(Pixel coordinate grounding data)
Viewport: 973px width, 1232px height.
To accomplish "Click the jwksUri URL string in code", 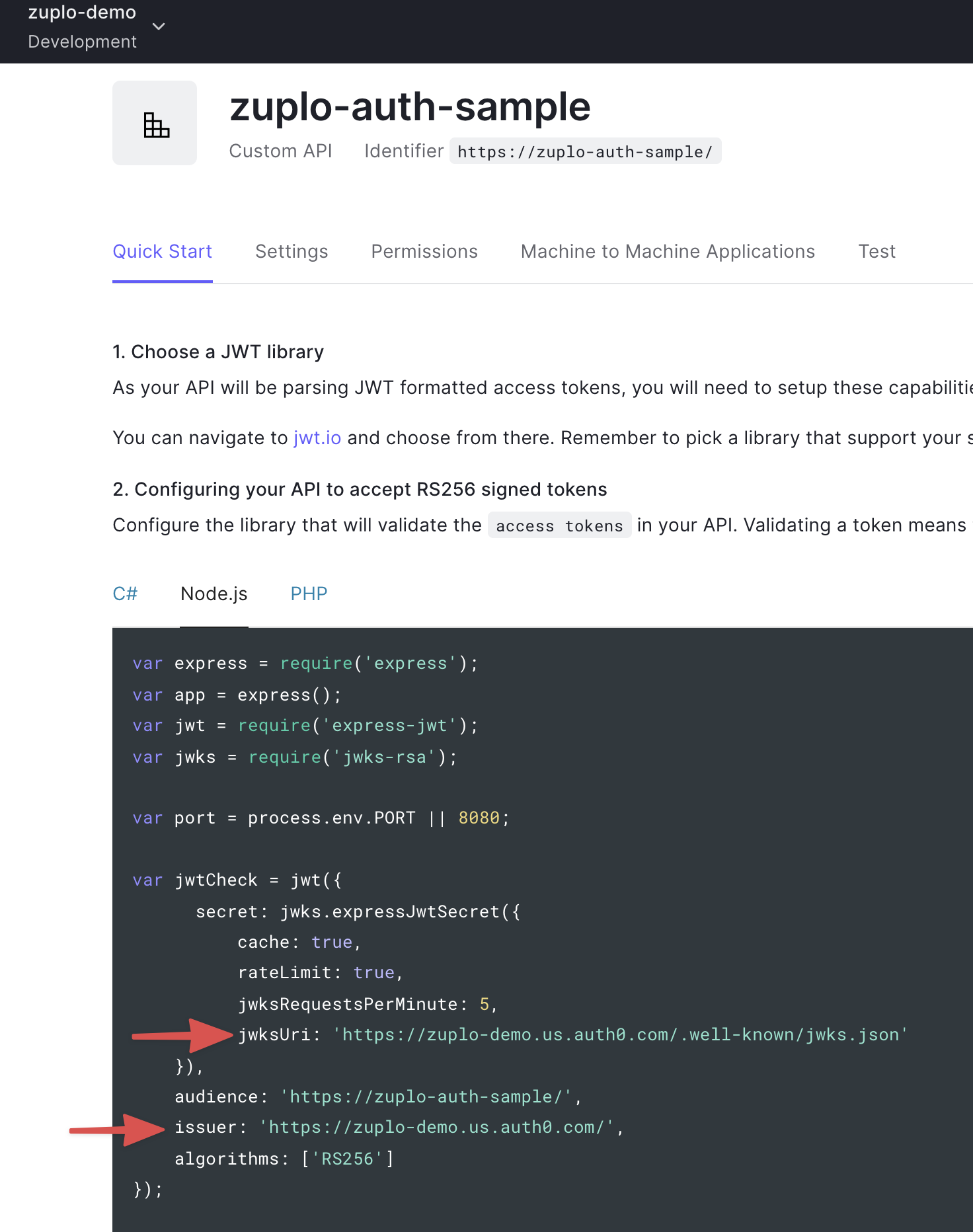I will (x=620, y=1035).
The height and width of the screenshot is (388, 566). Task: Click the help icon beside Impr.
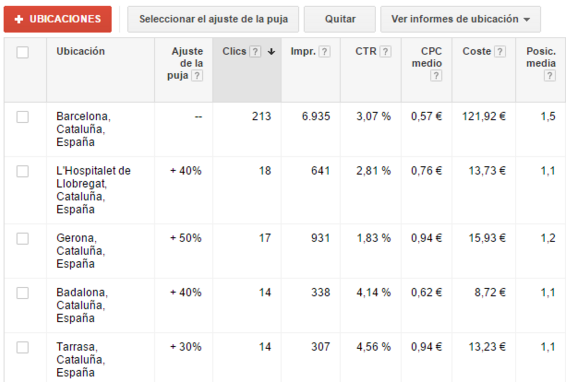[325, 52]
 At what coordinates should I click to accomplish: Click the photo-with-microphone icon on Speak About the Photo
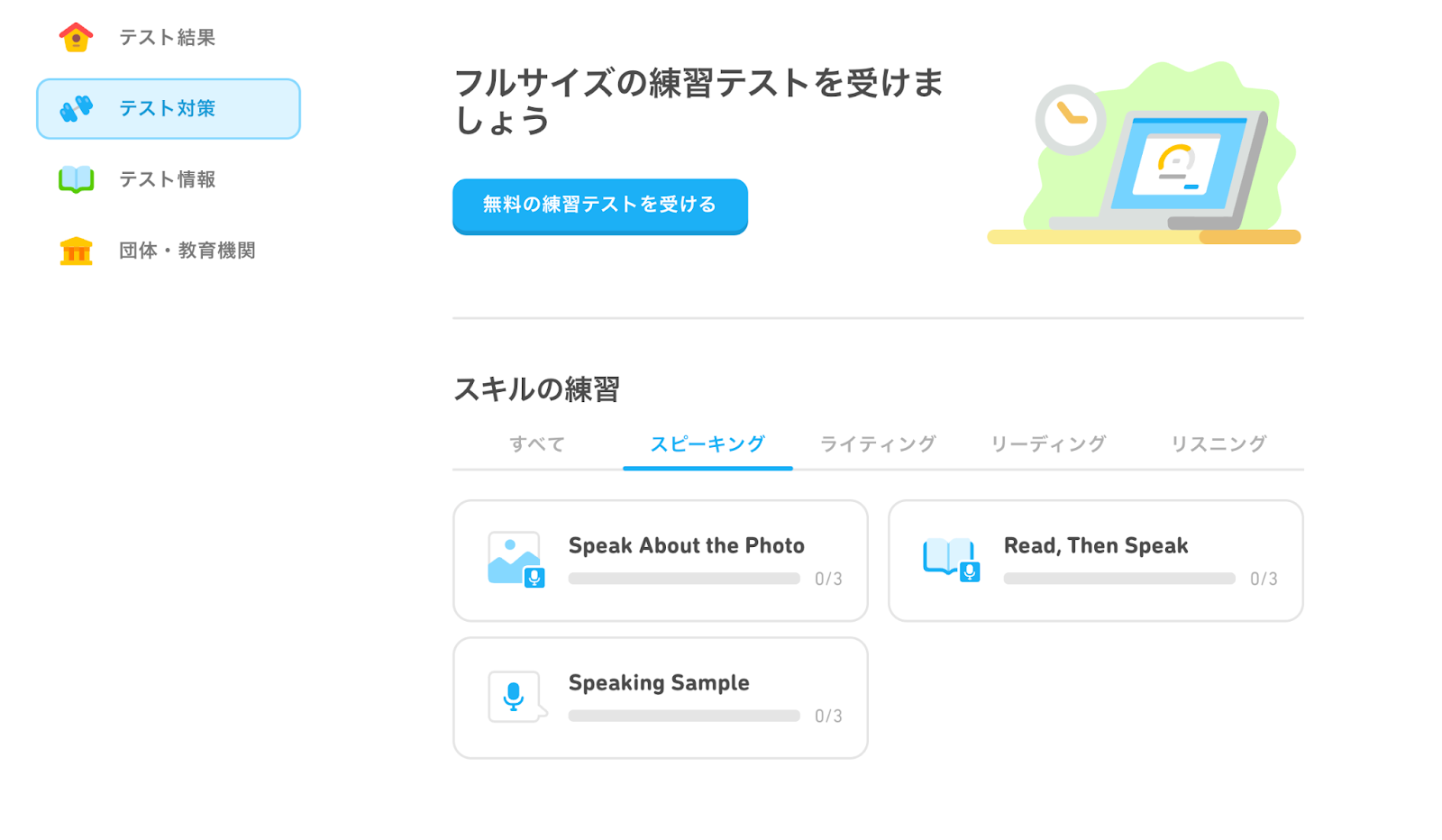pyautogui.click(x=516, y=560)
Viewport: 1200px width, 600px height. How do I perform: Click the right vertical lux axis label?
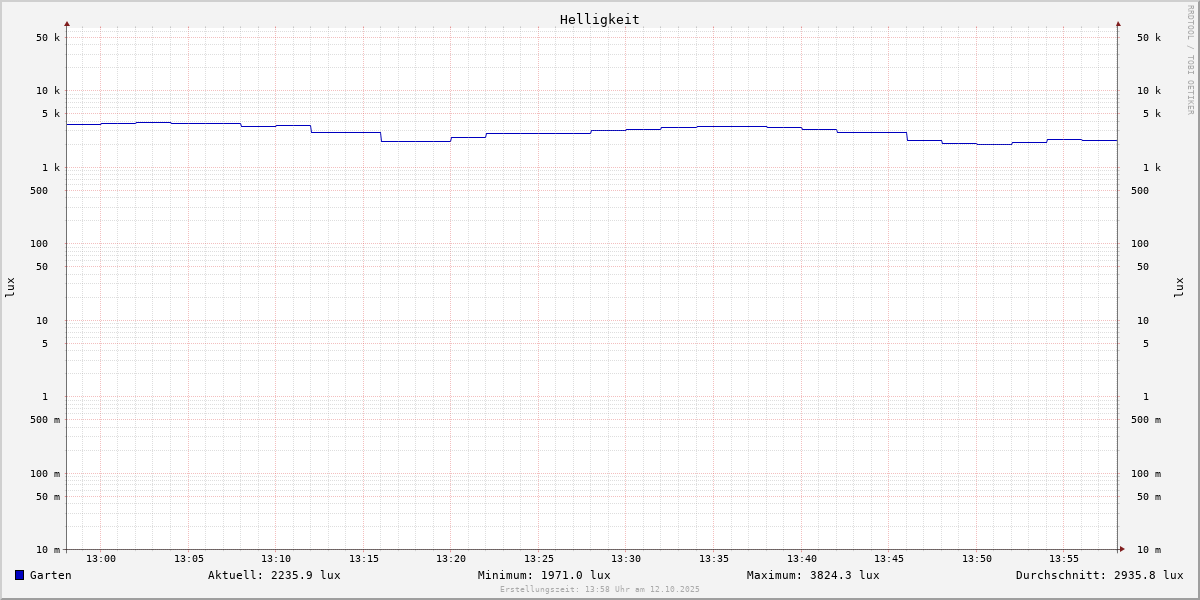tap(1179, 287)
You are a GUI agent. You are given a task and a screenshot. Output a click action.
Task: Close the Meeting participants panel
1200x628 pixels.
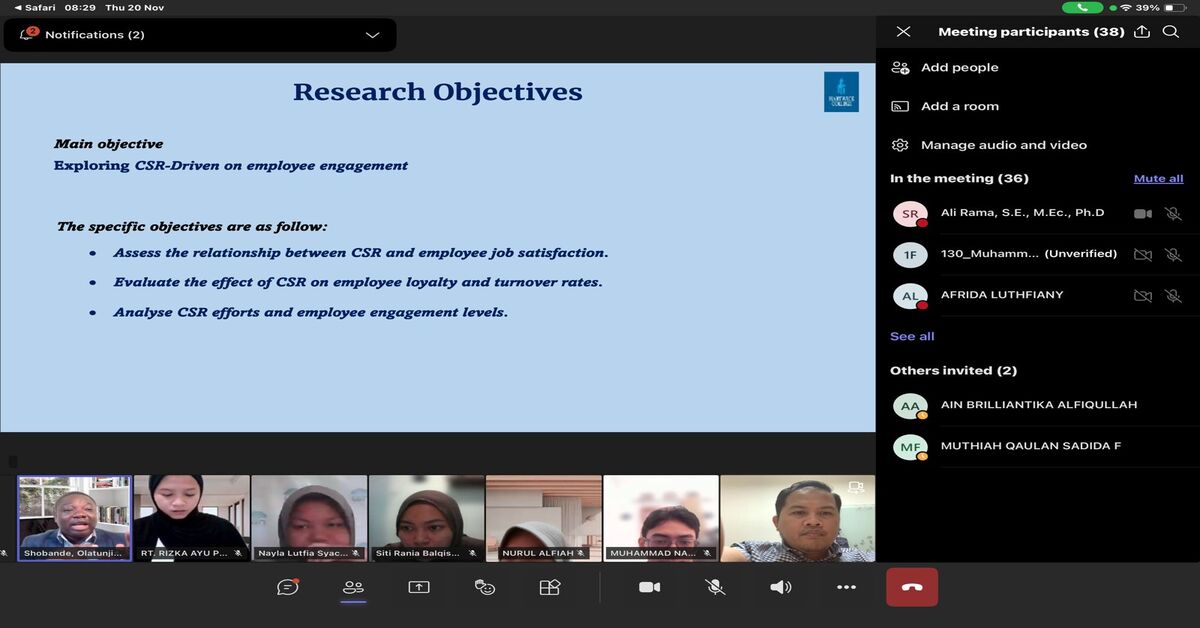tap(903, 32)
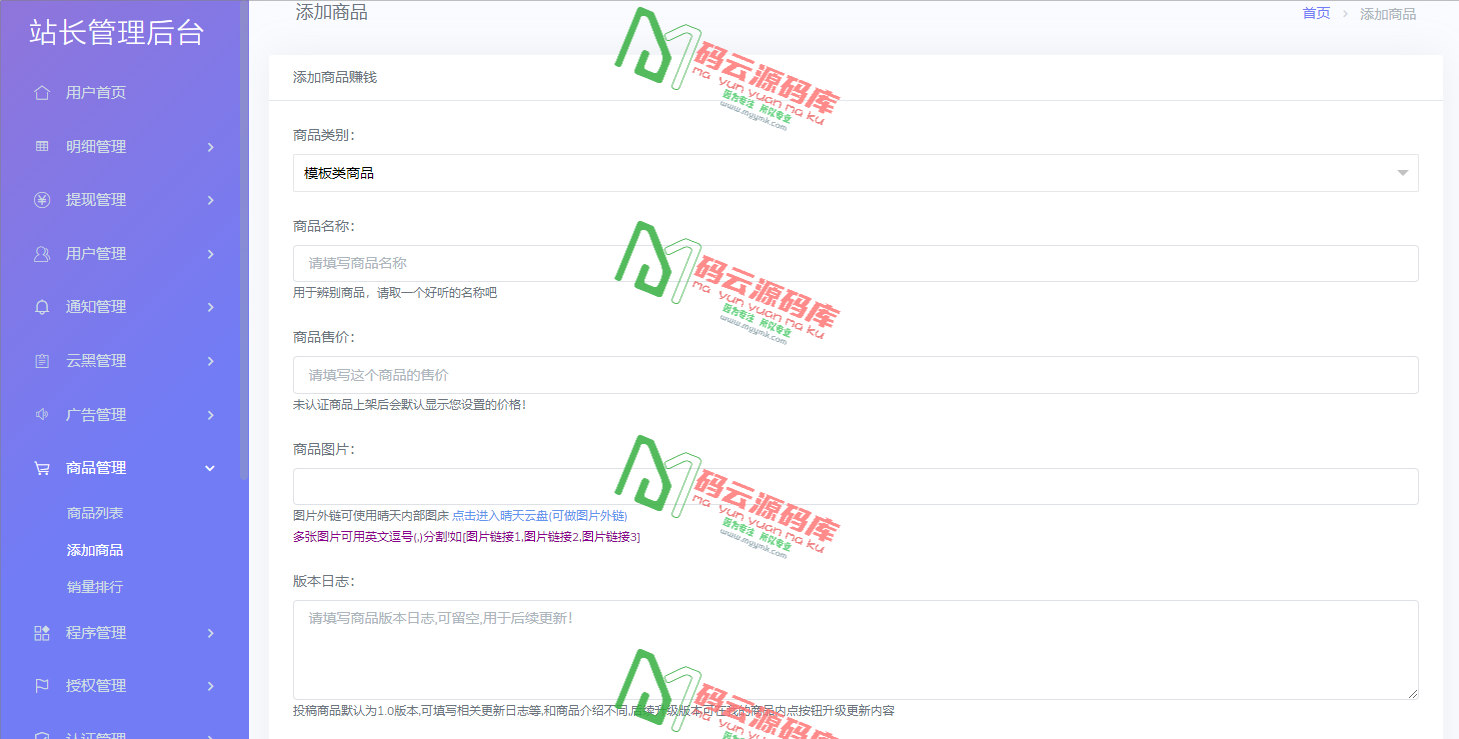Click the 首页 breadcrumb link

click(x=1314, y=13)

Exercise: Copy the final stretch of lines, starting at the one that holds "You are a GUI" and ending at the last line of the data, exactly; omit pictures.

Problem solution:
You are a GUI agent. You are given a task and a screenshot. Output a click action.
Task: Close the Meeting participants panel
1200x628 pixels.
tap(903, 32)
Click the 首页 breadcrumb link

click(x=1314, y=13)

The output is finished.